Saddled with a debt of about Rs 3,800 crore, Hotel Leela Ventures has so far managed to deliver on its debt reduction plan. In a recent development, the company announced that it would hive off its Kovalam property for Rs 500 crore to Travancore Enterprises. Though it would still be left with significant debt on its books, the move is expected to bring it some respite.

In the right direction

The Leela group had acquired the Kovalam property for about Rs 150 crore in 2005. Given that, the sale price of Rs 500 crore does lock-in reasonable profits for the company. And since Leela would continue to manage the five-star property under its own brand name through a long-term management contract, it would continue to make some money from the property. Besides, the move to sign a management contract is in keeping with its long-term expansion strategy of using less capital while augmenting revenues.

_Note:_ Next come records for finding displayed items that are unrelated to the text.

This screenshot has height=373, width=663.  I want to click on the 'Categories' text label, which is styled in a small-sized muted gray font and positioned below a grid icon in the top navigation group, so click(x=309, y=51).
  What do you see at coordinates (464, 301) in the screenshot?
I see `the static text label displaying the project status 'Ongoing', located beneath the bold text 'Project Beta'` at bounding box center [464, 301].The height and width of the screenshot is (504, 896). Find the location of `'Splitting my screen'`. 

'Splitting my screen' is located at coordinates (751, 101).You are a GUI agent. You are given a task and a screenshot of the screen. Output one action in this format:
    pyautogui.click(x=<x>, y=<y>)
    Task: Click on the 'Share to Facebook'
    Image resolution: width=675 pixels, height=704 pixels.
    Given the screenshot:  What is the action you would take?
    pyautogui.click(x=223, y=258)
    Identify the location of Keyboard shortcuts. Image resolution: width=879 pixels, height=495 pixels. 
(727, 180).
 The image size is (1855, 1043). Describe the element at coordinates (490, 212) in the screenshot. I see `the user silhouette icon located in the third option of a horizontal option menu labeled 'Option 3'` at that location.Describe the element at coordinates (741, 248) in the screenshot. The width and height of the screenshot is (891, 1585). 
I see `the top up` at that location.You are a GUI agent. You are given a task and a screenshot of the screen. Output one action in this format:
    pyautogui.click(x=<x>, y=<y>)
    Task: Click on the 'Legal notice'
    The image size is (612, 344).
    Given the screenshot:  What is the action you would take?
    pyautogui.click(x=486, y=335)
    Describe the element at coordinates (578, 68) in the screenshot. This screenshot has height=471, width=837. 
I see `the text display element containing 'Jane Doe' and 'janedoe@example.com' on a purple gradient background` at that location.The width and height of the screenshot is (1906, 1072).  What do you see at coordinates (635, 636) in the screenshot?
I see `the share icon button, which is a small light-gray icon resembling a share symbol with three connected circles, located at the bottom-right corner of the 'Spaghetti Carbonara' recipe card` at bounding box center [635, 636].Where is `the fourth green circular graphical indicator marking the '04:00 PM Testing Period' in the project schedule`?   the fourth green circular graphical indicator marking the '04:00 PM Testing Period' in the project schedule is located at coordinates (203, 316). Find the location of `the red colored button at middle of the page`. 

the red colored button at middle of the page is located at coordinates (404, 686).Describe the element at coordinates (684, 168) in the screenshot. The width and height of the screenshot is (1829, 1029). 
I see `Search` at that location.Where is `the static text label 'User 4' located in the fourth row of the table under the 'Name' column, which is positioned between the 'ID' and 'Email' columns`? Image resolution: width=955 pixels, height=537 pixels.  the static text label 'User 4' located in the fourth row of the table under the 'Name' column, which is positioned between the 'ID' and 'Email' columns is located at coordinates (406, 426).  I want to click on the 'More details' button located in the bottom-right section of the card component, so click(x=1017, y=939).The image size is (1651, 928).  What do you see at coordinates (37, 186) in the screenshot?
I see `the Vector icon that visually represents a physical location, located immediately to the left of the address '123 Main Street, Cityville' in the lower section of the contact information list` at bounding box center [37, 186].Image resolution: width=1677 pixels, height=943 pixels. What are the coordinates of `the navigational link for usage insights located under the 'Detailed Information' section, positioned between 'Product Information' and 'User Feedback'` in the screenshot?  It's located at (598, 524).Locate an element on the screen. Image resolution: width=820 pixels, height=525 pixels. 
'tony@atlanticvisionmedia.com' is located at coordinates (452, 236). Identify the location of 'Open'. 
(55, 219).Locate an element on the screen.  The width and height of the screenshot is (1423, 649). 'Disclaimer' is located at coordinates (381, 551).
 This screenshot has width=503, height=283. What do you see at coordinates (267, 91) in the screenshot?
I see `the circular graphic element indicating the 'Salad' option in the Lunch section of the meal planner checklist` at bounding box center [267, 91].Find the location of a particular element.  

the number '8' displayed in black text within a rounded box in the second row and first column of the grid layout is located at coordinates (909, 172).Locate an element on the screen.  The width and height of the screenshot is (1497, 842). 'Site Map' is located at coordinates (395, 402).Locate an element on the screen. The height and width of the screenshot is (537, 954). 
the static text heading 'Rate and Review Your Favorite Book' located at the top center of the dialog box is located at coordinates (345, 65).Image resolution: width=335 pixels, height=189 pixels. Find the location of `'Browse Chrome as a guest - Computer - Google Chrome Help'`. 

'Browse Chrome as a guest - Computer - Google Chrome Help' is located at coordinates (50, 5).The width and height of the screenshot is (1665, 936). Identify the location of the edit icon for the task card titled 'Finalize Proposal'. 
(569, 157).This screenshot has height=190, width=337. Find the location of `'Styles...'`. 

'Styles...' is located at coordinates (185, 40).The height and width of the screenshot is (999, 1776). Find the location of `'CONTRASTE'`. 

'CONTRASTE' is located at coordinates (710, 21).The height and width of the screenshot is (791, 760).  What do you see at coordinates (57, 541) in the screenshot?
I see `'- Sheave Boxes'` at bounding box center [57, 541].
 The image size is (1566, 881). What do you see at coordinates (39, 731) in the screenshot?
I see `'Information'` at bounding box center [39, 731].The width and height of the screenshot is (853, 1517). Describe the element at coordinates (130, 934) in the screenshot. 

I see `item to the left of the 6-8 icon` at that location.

The Kovalam property made up about 13 per cent of the company's total revenues of about Rs 526 crore in FY11. Being one of the main tourist attractions in Kerala, the property enjoys high room rentals and occupancies during the tourist season from November to March.

Long way to go

Last month, Leela had executed a joint development agreement with Bangalore-based developer, Prestige Group, to develop premium residential apartments on 2.3 acres of surplus land adjacent to its Bangalore property. It expects to realise about Rs 150 crore through this deal over the next four years. Even so, the company has a long way to go before it can bring its debt to reasonable levels. Timely execution (and at right valuations) of the expected sale of the commercial space in Chennai, property development at Hyderabad and raising equity (by way of private equity) would hold the key here.